Pittoresque, capable d'attirer aussi facilement qu'il peut repousser The Penguin est donc un monstre dans toute sa splendeur : excessif, pathétique, retors, sadique, enfantin... Sa ventripotence dissimule une richesse plastique et merveilleuse, quasiment féerique. Son caractère est irréductible, toujours entre deux états, bien qu'il soit très souvent monstre et très rarement homme. A peine une identité, qu'il clamera fièrement sous les feux blêmes des projecteurs, comme pour se rassurer : « J'ai un nom, moi : Oswald Cobblepot. ». Oswald est ce qui motive The Penguin, c'est sa gloire et sa puissance : c'est justement parce qu'il n'a jamais vraiment été cet Oswald que la dimension pathétique de son personnage prend une ampleur considérable à la fin du film. Après avoir mon(s)tré son identité au Tout-Gotham il se retire une dernière fois dans les égouts, faisant de sa mort un spectacle, sous l'oeil bienveillant de ses bébés. Attraction-répulsion : ou ce qui restera d'Oswald...

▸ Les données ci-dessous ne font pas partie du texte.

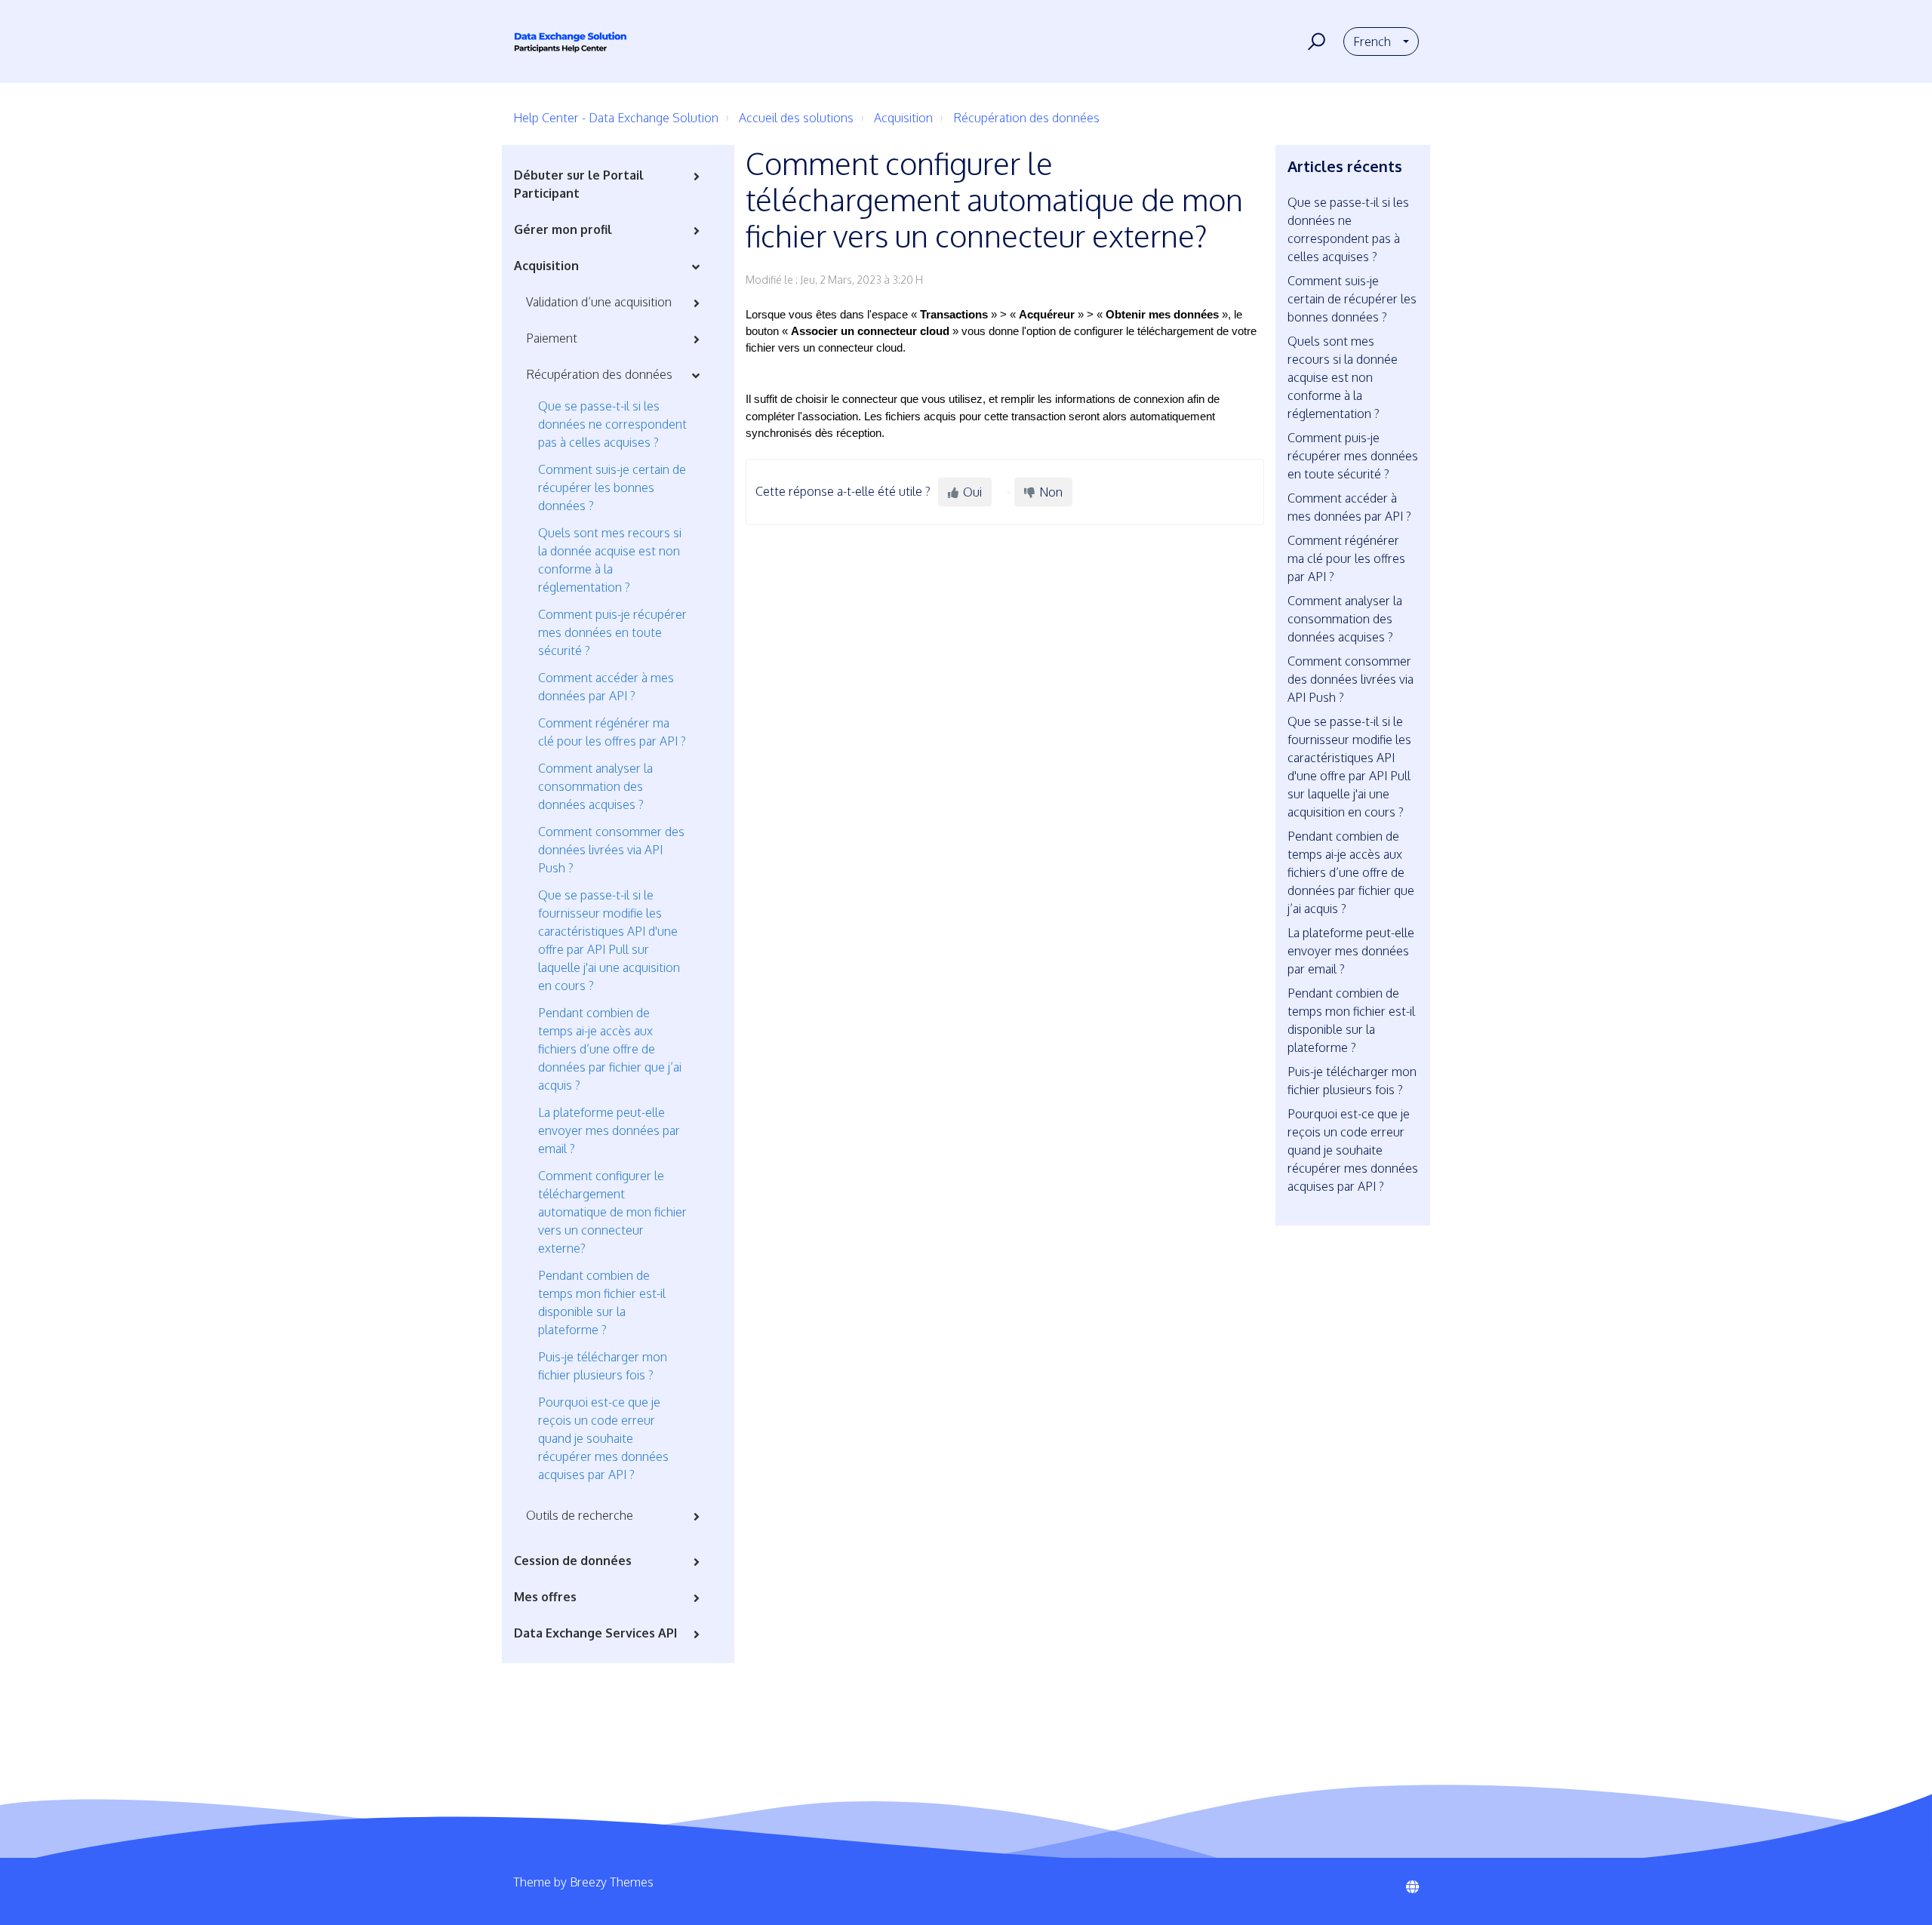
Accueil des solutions (796, 117)
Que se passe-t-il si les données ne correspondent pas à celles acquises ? (612, 424)
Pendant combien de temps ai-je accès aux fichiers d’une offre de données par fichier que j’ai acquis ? (609, 1049)
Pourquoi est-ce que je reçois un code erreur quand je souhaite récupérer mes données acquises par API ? (603, 1438)
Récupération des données (1026, 117)
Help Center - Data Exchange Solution (615, 117)
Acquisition (903, 117)
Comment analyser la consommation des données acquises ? (595, 786)
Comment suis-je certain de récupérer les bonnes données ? (612, 487)
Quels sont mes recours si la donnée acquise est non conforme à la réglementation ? (609, 560)
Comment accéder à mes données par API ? (606, 686)
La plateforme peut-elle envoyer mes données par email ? (609, 1130)
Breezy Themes (612, 1882)
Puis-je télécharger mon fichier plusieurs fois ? (602, 1365)
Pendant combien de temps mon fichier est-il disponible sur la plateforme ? (602, 1302)
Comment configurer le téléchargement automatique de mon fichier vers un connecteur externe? (612, 1212)
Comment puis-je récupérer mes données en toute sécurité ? (612, 632)
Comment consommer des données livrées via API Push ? (611, 849)
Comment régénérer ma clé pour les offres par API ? (612, 732)
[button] (1314, 41)
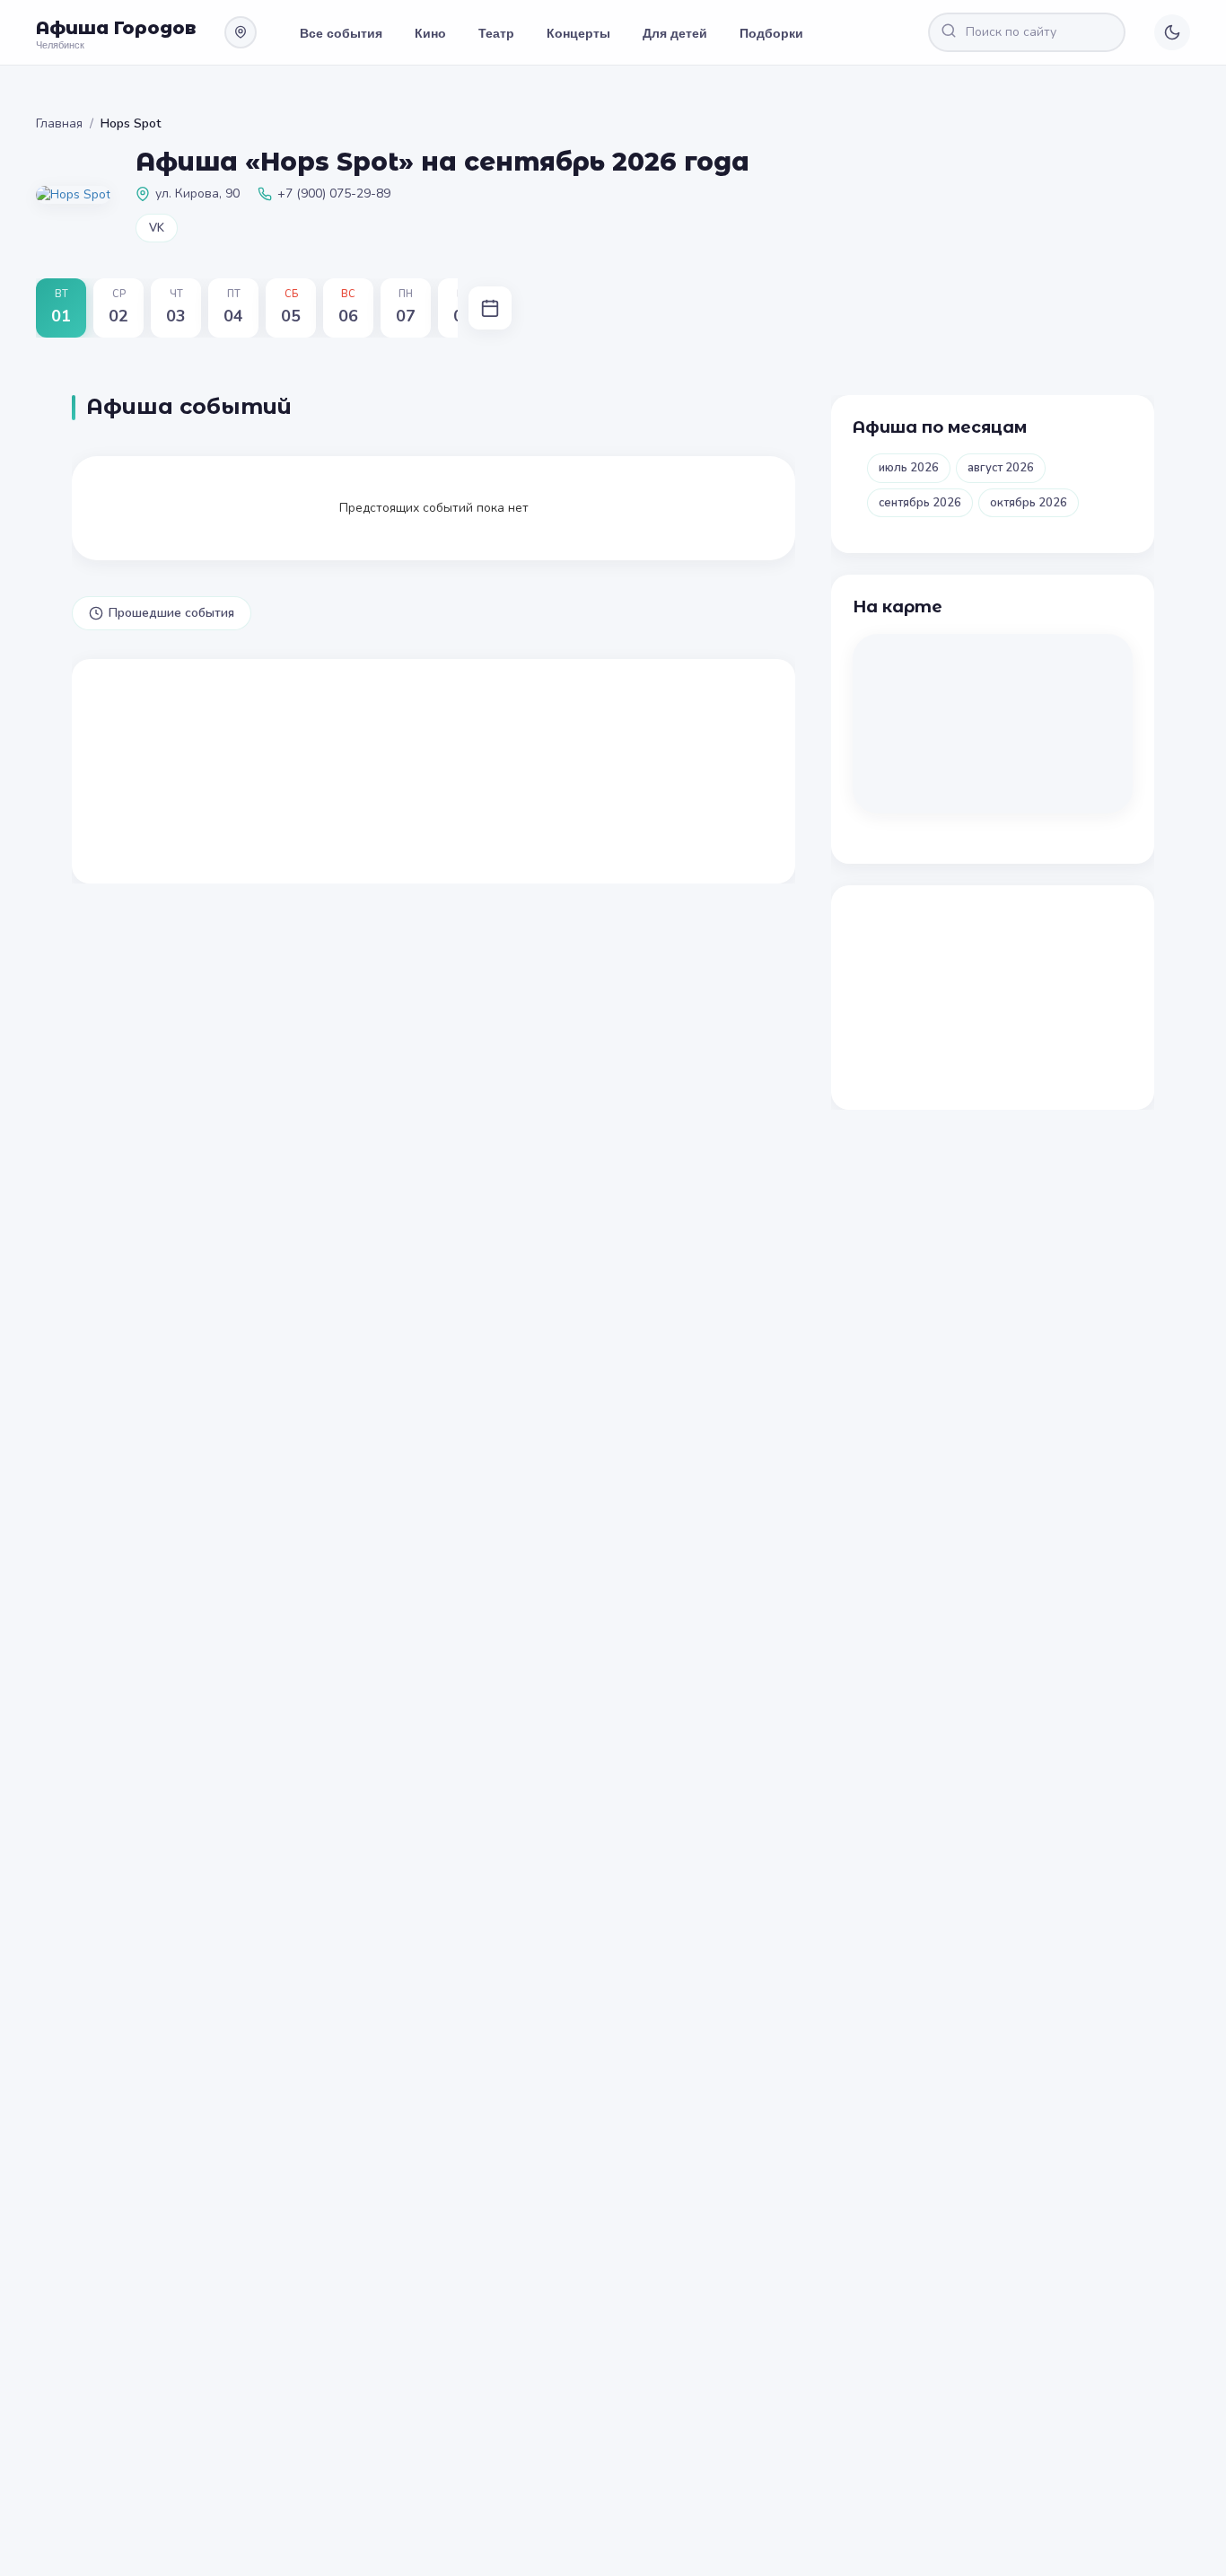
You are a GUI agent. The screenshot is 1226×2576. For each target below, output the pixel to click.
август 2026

Max Shreck ou le vampire pompe-à-freaks.


Personnage jubilatoire qui couve sa monstruosité sous les traits d'un homme d'affaires paternaliste, Max Shreck selon Burton est un monstre-médiateur, passerelle incertaine entre les autres violons du quatuor. C'est davantage un être humain monstrueux qu'un monstre doué d'humanité, qui fabriquera le charisme de The Penguin avant d'assassiner sa secrétaire Selina ( qu'il changera en Catwoman ). Manipulateur au fort potentiel sarcastique, accordant les pots-de-vin avec un flegme incomparable Max Shreck se sert, à l'instar de The Penguin, de ses semblables pour parvenir à ses fins. Ses intentions restent troubles, perfides, puisqu'il s'agit également d'un homme de spectacle, aspirant à paraître philanthrope aux yeux des citoyens naïfs de Gotham City, alors qu'il n'est rien de moins qu'un « insupportable salopard » ( selon les propos d'un autre personnage du film).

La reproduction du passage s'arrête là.